(Collected data entries)
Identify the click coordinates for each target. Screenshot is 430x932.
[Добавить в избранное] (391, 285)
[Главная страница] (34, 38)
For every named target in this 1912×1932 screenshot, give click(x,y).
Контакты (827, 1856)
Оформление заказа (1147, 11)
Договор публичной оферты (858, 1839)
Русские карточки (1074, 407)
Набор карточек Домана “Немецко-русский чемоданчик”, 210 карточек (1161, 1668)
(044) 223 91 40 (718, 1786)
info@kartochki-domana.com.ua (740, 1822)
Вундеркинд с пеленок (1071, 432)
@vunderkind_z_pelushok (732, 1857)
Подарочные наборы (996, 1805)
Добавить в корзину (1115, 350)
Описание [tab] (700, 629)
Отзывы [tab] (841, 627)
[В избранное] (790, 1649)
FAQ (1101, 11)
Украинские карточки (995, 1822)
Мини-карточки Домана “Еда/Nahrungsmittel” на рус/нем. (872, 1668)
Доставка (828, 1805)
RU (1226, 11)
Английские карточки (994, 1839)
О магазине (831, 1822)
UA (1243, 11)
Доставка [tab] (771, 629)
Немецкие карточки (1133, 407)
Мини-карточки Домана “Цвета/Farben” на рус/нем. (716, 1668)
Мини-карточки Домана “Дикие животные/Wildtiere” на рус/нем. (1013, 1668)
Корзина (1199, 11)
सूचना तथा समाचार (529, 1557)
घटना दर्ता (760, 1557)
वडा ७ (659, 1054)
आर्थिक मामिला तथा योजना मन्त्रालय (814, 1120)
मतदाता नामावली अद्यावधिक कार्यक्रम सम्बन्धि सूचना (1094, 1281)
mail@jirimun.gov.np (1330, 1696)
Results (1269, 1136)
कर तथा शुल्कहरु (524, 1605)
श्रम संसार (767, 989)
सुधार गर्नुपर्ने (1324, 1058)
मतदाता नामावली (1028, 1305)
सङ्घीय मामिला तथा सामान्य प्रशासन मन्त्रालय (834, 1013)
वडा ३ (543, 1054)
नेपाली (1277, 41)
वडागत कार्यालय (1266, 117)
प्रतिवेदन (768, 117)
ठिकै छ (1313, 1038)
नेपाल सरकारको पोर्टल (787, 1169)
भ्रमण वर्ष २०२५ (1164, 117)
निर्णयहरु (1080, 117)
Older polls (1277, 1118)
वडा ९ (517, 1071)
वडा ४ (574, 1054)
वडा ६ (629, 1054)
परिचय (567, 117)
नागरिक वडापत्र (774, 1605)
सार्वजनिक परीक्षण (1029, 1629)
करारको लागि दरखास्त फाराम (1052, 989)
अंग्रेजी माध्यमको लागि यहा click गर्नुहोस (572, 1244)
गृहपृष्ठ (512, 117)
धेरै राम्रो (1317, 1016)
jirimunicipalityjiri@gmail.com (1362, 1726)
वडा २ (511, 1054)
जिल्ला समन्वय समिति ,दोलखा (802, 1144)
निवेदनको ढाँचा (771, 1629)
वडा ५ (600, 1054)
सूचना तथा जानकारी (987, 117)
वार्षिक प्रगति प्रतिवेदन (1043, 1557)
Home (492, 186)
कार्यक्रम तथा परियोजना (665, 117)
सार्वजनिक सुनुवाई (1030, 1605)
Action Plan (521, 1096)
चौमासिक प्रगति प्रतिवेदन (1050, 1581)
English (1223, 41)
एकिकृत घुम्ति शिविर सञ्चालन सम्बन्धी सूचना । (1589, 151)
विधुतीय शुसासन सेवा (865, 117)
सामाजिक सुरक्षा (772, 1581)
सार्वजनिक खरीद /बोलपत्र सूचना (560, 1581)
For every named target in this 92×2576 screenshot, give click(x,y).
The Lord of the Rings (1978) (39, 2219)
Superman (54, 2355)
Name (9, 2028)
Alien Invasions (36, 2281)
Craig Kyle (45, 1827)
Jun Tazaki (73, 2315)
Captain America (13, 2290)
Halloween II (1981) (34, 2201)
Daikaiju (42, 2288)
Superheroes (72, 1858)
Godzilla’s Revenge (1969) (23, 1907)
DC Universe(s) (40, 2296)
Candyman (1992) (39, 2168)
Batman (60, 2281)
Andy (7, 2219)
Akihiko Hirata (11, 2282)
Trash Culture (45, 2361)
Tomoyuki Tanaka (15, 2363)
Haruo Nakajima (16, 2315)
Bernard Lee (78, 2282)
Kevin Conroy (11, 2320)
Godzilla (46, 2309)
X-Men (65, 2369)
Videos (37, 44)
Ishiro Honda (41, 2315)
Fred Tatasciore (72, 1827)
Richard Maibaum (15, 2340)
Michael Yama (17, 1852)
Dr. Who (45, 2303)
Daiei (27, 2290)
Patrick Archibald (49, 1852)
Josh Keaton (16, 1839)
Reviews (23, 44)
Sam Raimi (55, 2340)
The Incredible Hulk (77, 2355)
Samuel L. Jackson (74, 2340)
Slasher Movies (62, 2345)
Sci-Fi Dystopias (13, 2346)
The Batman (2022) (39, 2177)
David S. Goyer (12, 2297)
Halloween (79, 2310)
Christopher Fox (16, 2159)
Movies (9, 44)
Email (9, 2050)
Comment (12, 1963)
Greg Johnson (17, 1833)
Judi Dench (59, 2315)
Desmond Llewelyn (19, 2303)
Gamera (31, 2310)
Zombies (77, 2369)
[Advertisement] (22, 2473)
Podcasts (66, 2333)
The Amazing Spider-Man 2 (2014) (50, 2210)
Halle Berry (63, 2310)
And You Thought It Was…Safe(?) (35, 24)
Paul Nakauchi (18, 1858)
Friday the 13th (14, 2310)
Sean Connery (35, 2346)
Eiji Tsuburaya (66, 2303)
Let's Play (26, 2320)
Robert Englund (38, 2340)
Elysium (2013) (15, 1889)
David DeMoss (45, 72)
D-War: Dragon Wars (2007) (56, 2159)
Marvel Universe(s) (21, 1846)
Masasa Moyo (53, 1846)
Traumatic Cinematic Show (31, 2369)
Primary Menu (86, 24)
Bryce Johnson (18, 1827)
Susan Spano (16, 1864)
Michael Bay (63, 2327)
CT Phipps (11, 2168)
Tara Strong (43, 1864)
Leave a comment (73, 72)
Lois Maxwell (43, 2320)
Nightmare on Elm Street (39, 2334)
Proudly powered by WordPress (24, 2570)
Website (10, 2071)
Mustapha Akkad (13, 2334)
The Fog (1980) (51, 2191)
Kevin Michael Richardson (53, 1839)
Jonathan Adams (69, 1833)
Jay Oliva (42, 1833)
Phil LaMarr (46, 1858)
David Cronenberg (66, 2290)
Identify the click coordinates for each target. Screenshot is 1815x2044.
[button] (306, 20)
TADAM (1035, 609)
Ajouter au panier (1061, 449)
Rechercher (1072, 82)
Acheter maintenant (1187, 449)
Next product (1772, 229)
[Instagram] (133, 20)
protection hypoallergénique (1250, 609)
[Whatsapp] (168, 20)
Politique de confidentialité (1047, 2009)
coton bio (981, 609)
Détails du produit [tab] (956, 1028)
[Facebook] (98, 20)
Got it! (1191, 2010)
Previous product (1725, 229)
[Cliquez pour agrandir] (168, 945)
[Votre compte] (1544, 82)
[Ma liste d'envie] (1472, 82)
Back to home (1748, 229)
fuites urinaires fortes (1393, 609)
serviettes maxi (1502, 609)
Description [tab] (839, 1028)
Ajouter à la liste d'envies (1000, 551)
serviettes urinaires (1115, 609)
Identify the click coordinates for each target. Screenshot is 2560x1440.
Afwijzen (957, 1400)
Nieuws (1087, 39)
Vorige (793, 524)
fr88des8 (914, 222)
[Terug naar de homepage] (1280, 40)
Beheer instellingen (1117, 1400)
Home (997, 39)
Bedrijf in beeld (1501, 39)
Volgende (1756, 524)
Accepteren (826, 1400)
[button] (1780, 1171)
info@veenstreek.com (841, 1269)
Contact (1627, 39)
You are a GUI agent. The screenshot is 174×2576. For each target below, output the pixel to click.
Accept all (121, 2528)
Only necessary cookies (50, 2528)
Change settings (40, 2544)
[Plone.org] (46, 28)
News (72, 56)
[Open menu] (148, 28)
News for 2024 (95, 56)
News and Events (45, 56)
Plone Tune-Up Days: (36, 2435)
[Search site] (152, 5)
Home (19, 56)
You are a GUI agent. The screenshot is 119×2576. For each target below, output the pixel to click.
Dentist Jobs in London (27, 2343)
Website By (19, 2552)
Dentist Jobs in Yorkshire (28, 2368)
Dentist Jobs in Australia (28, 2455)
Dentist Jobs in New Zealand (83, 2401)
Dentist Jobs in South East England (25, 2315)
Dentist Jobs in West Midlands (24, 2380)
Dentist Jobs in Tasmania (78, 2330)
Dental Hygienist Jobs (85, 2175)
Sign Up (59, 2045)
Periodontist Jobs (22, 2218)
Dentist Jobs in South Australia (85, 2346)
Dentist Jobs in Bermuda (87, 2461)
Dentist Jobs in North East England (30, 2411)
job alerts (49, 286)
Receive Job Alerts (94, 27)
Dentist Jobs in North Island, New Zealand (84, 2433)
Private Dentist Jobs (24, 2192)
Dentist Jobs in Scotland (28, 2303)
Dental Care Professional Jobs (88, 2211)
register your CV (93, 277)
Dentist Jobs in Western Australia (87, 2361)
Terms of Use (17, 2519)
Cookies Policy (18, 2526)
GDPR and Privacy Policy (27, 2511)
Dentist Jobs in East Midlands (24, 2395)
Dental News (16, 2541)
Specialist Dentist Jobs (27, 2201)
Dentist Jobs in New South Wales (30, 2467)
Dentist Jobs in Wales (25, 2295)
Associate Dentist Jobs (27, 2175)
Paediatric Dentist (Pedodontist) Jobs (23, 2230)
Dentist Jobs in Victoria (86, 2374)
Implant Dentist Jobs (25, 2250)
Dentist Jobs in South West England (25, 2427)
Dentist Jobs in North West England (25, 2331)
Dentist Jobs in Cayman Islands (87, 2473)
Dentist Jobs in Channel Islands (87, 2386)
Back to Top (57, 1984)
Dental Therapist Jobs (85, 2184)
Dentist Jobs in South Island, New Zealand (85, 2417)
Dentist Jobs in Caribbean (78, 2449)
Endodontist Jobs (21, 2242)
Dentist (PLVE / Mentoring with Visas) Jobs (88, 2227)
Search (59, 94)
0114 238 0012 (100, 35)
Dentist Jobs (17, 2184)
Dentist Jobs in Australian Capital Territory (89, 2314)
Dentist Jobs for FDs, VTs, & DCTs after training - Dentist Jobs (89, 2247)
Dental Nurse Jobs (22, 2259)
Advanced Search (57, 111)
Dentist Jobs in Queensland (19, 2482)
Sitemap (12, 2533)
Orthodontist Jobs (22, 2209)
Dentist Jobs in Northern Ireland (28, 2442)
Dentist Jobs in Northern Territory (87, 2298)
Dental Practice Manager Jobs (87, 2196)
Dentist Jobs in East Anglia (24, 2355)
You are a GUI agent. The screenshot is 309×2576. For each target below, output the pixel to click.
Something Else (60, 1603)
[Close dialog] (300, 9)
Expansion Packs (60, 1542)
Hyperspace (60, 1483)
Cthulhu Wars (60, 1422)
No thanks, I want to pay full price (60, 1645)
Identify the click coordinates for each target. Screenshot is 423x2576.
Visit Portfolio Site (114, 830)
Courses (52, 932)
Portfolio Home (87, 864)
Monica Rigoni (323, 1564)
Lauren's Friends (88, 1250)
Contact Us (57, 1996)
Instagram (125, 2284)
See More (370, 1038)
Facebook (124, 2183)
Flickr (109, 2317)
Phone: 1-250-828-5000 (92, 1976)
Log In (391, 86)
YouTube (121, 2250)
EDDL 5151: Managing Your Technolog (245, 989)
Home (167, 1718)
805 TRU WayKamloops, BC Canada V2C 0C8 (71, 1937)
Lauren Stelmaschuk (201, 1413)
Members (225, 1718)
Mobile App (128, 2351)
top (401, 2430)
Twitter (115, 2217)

- **WHAT IS BEING ASKED**:
In the data above, find the line that contains "ठिकै छ (1313, 1038)", then reproduce exactly every line from the first line through that line.

- **ANSWER BOX**:
Identify the click coordinates for each target. Screenshot is 430x932.
[Добавить в избранное] (391, 285)
[Главная страница] (34, 38)
For every named target in this 1912×1932 screenshot, give click(x,y).
Контакты (827, 1856)
Оформление заказа (1147, 11)
Договор публичной оферты (858, 1839)
Русские карточки (1074, 407)
Набор карточек Домана “Немецко-русский чемоданчик”, 210 карточек (1161, 1668)
(044) 223 91 40 (718, 1786)
info@kartochki-domana.com.ua (740, 1822)
Вундеркинд с пеленок (1071, 432)
@vunderkind_z_pelushok (732, 1857)
Подарочные наборы (996, 1805)
Добавить в корзину (1115, 350)
Описание [tab] (700, 629)
Отзывы [tab] (841, 627)
[В избранное] (790, 1649)
FAQ (1101, 11)
Украинские карточки (995, 1822)
Мини-карточки Домана “Еда/Nahrungsmittel” на рус/нем. (872, 1668)
Доставка (828, 1805)
RU (1226, 11)
Английские карточки (994, 1839)
О магазине (831, 1822)
UA (1243, 11)
Доставка [tab] (771, 629)
Немецкие карточки (1133, 407)
Мини-карточки Домана “Цвета/Farben” на рус/нем. (716, 1668)
Мини-карточки Домана “Дикие животные/Wildtiere” на рус/нем. (1013, 1668)
Корзина (1199, 11)
सूचना तथा समाचार (529, 1557)
घटना दर्ता (760, 1557)
वडा ७ (659, 1054)
आर्थिक मामिला तथा योजना मन्त्रालय (814, 1120)
मतदाता नामावली अद्यावधिक कार्यक्रम सम्बन्धि सूचना (1094, 1281)
mail@jirimun.gov.np (1330, 1696)
Results (1269, 1136)
कर तथा शुल्कहरु (524, 1605)
श्रम संसार (767, 989)
सुधार गर्नुपर्ने (1324, 1058)
मतदाता नामावली (1028, 1305)
सङ्घीय मामिला तथा सामान्य प्रशासन मन्त्रालय (834, 1013)
वडा ३ (543, 1054)
नेपाली (1277, 41)
वडागत कार्यालय (1266, 117)
प्रतिवेदन (768, 117)
ठिकै छ (1313, 1038)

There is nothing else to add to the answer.